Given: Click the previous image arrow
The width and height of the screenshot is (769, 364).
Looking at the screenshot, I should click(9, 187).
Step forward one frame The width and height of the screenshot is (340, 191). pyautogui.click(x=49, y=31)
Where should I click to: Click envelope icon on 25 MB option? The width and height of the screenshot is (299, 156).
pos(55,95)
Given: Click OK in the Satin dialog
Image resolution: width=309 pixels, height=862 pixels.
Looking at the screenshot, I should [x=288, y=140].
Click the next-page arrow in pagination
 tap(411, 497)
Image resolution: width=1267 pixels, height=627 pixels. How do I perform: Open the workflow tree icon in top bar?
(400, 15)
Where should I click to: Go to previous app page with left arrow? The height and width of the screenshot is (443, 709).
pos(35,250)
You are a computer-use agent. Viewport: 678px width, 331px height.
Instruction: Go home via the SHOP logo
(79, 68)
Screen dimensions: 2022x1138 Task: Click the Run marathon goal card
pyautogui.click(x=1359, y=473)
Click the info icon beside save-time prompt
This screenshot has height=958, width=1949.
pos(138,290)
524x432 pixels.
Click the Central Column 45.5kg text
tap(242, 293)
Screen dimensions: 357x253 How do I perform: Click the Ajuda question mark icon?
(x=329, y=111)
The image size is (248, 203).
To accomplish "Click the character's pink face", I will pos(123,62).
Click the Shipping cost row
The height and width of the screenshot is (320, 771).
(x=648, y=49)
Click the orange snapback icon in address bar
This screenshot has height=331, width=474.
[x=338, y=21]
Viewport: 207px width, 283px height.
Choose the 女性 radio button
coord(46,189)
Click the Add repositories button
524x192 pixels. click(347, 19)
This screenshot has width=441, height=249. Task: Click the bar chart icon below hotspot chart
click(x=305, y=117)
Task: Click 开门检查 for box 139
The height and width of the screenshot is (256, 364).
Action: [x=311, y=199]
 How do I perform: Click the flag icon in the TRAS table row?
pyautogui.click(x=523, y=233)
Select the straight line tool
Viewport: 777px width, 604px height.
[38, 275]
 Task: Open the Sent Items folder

####

Whatever appears in the listing above, write it down again exactly.

Given: Click the previous image arrow
The width and height of the screenshot is (769, 364).
Looking at the screenshot, I should click(9, 187).
Step forward one frame The width and height of the screenshot is (340, 191). pyautogui.click(x=49, y=31)
Where should I click to: Click envelope icon on 25 MB option? The width and height of the screenshot is (299, 156).
pos(55,95)
Given: Click OK in the Satin dialog
Image resolution: width=309 pixels, height=862 pixels.
Looking at the screenshot, I should [x=288, y=140].
Click the next-page arrow in pagination
 tap(411, 497)
Image resolution: width=1267 pixels, height=627 pixels. How do I perform: Open the workflow tree icon in top bar?
(400, 15)
Where should I click to: Go to previous app page with left arrow? The height and width of the screenshot is (443, 709).
pos(35,250)
You are a computer-use agent. Viewport: 678px width, 331px height.
Instruction: Go home via the SHOP logo
(79, 68)
Screen dimensions: 2022x1138 Task: Click the Run marathon goal card
pyautogui.click(x=1359, y=473)
Click the info icon beside save-time prompt
This screenshot has height=958, width=1949.
pos(138,290)
524x432 pixels.
Click the Central Column 45.5kg text
tap(242, 293)
Screen dimensions: 357x253 How do I perform: Click the Ajuda question mark icon?
(x=329, y=111)
The image size is (248, 203).
To accomplish "Click the character's pink face", I will pos(123,62).
Click the Shipping cost row
The height and width of the screenshot is (320, 771).
(x=648, y=49)
Click the orange snapback icon in address bar
This screenshot has height=331, width=474.
[x=338, y=21]
Viewport: 207px width, 283px height.
Choose the 女性 radio button
coord(46,189)
Click the Add repositories button
524x192 pixels. click(347, 19)
This screenshot has width=441, height=249. Task: Click the bar chart icon below hotspot chart
click(x=305, y=117)
Task: Click 开门检查 for box 139
The height and width of the screenshot is (256, 364).
Action: [x=311, y=199]
 How do I perform: Click the flag icon in the TRAS table row?
pyautogui.click(x=523, y=233)
Select the straight line tool
Viewport: 777px width, 604px height.
[38, 275]
 Task: Open the Sent Items folder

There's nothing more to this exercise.